**EXERCISE GOAL:** Render the records below as a Markdown table with the columns No. and Text, starting at the line that contains "Open the Data Sheet link" and ending at the final line of the records, both included. Number each line and omit any blank lines.

**INPUT MATERIAL:**
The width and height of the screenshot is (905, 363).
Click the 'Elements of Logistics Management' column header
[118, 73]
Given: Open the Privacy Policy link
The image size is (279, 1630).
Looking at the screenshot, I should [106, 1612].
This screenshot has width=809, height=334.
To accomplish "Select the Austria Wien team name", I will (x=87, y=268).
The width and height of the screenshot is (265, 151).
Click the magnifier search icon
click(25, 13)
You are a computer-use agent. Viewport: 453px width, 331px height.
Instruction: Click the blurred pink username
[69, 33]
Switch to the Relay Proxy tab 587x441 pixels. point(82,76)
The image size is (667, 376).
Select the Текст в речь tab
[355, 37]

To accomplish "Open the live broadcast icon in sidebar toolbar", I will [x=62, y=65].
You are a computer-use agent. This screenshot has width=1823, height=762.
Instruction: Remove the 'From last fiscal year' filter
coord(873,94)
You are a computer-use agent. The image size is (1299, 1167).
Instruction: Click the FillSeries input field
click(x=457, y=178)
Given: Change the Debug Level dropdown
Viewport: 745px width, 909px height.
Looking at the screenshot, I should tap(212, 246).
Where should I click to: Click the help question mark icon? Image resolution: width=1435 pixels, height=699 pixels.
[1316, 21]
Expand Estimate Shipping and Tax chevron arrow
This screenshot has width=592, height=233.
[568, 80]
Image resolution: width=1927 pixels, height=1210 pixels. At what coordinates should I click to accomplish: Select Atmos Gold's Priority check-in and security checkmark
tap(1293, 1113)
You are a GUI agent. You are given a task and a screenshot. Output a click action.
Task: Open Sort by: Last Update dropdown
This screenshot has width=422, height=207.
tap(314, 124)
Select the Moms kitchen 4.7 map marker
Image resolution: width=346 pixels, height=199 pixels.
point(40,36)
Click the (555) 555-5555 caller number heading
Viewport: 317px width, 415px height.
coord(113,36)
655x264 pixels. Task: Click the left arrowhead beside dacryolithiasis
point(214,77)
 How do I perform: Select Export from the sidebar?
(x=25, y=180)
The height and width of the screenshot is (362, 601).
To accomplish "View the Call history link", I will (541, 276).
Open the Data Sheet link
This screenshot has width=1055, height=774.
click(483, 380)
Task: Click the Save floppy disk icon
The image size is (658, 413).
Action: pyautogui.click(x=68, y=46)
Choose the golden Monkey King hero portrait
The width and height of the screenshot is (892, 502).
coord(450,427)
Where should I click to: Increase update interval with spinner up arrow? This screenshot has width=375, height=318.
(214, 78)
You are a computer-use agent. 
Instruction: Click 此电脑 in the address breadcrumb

**CORRECT RESPONSE:**
| No. | Text |
|---|---|
| 1 | Open the Data Sheet link |
| 2 | This screenshot has width=1055, height=774. |
| 3 | click(483, 380) |
| 4 | Task: Click the Save floppy disk icon |
| 5 | The image size is (658, 413). |
| 6 | Action: pyautogui.click(x=68, y=46) |
| 7 | Choose the golden Monkey King hero portrait |
| 8 | The width and height of the screenshot is (892, 502). |
| 9 | coord(450,427) |
| 10 | Where should I click to: Increase update interval with spinner up arrow? This screenshot has width=375, height=318. |
| 11 | (214, 78) |
| 12 | You are a computer-use agent.  |
| 13 | Instruction: Click 此电脑 in the address breadcrumb |